Перед нами, разумеется, явление не политического или военного характера, а уникальный, сверхъестествен­ный факт закрепления Богом за человеком и его потомством определенной, очерченной четкими граница­ми территории. С этого момента Ханаан на веки вечные становится для еврейского народа Землей Обетованной (то есть обещанной), а ее завоевание — делом, угодным Богу. Завоевание — это должно окончательно совершиться и завершиться, когда Мессия (Машиах) въедет на белом осле в Иерусалим и призовет всех евреев, живых и мертвых, войти в новое Царство Израиля.

Из этого следует весьма серьезный вывод: пока не придет Мессия — будь это завтра, через год, через сто лет или даже через тысячу — евреи, рассеянные по всему миру, включая изобильную золотом Америку, будут пребывать в галуте (изгнании) и молиться об избавлении (геуле). Отсюда понятна ежедневная молитва верующих евреев:

 «И в Иерусалим, Твой город, возвратись милосердно и пребывай в нем, как Ты обещал».

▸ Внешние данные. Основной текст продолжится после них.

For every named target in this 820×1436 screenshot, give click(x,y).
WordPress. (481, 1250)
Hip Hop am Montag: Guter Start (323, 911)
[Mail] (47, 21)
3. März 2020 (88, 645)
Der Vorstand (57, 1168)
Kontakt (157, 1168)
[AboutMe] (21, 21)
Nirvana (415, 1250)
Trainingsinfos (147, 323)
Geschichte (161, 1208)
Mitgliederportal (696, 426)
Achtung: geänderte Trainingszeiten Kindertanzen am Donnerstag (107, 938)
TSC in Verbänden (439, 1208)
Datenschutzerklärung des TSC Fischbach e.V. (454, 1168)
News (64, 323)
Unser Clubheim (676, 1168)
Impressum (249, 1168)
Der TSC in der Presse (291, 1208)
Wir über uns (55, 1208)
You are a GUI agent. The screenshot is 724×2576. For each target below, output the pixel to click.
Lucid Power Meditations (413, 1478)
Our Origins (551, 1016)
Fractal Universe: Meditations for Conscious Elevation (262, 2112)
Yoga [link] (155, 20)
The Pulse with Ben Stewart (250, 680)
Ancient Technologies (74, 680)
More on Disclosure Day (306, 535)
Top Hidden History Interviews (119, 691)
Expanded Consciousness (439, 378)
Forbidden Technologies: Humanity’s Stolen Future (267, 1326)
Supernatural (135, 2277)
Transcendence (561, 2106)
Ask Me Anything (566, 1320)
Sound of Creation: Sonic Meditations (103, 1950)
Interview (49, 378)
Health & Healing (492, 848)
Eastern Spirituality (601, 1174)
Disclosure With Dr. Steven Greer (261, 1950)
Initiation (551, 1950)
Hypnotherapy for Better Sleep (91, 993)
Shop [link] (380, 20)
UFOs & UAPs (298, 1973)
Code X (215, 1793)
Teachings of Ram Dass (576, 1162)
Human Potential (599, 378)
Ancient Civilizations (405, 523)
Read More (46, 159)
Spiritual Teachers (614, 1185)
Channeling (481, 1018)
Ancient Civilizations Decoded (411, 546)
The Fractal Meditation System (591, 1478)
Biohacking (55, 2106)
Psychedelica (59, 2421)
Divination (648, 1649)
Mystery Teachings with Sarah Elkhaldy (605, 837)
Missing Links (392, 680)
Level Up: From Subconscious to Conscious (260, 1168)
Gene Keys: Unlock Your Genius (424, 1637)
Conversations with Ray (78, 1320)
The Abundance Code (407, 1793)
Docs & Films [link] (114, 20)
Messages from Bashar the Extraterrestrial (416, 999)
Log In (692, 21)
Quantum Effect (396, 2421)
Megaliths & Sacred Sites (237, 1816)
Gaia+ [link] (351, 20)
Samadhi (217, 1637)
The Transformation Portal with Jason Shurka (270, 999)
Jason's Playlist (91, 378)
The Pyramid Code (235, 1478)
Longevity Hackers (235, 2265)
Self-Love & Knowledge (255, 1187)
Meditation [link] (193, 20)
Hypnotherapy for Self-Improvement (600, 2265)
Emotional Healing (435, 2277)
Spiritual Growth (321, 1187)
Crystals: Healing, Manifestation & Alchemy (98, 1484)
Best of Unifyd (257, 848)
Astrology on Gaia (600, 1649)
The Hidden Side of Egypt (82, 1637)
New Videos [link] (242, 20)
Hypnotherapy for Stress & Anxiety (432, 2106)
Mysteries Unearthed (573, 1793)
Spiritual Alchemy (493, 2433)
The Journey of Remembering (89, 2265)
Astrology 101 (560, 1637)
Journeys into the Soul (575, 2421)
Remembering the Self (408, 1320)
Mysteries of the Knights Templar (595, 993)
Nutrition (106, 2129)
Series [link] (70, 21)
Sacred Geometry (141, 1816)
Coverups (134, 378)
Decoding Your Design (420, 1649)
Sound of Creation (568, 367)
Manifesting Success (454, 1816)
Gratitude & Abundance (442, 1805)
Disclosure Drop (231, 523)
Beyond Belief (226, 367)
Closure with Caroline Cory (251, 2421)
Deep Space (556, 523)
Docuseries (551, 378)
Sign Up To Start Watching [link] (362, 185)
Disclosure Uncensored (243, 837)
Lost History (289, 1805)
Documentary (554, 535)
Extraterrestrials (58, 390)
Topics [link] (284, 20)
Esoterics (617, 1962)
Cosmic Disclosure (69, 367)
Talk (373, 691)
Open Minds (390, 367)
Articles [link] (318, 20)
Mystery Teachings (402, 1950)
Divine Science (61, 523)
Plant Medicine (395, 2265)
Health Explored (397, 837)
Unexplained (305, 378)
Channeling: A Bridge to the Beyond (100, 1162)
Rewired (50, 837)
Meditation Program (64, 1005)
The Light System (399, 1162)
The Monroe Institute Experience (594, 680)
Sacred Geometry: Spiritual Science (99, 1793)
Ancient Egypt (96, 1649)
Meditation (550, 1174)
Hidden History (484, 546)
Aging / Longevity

Понятно и то, что крайние ортодоксы, считающие себя ревнителями истинной веры, члены организации «Нетурей карта» из иерусалимского квартала Меа Шеарим или последователи Сатмарского раввина в Нью-Йорке враждебно относятся к сионистскому государству, созданному до пришествия Мессии. И даже «Агудат Исраэль», охотно принимающая от этого государства огромные суммы, не признает его де-юре: ни его флага, ни гимна. Можно только удивляться кротости, с которой эта партия терпит подпись одного из своих руководителей на государственных денежных знаках: он возглавлял какое-то время финансовую комиссию Кнессета.

Естественно, не обошлось без парадоксов: зачинатели сионизма в большинстве своем были настолько ассимилированы и антирелигиозны, что Теодор Герцль в своем основополагающем труде «Еврейское государство» («Der Judenstaat») писал буквально следующее: «Но, может быть, в конце концов у нас будет теократическое правление? На это, положим, можно ответить отрицательно. Религия нас соединяет, но совесть — освобождает. Мы не дадим даже возникнуть бессильным желаниям нашего духовенства. Предоставив им наши храмы, как предоставляем нашей милиции казармы, мы настолько уделим им права и уважение, насколько того заслуживают и требуют обязанности того и другого. Всякий может свободно исповедовать какую ему угодно религию, или вовсе никакой не исповедовать, подобно тому как он ничем не связан с той или иной национальностью. И если случится, что среди нас будут жить лица других исповеданий или других национальностей, то они будут так же пользоваться всеми правами, как и аборигены страны». В то же время эти антирелигиозные отцы-сионисты целиком, без каких-либо ограничений восприняли религиозный миф, гласящий, что Страна Ханаанская, она же Эрец-Исраэль, дана Богом евреям навечно и, что бы на свете ни произошло, всегда будет принадлежать только и исключительно еврейскому народу. Следовательно, евреи, которые живут не в Эрец-Исраэль, пребывают в галуте-изгнании и должны быть освобождены даже путем насильственной алии, как предлагает «суровый сионизм» (ционут ха-азхари).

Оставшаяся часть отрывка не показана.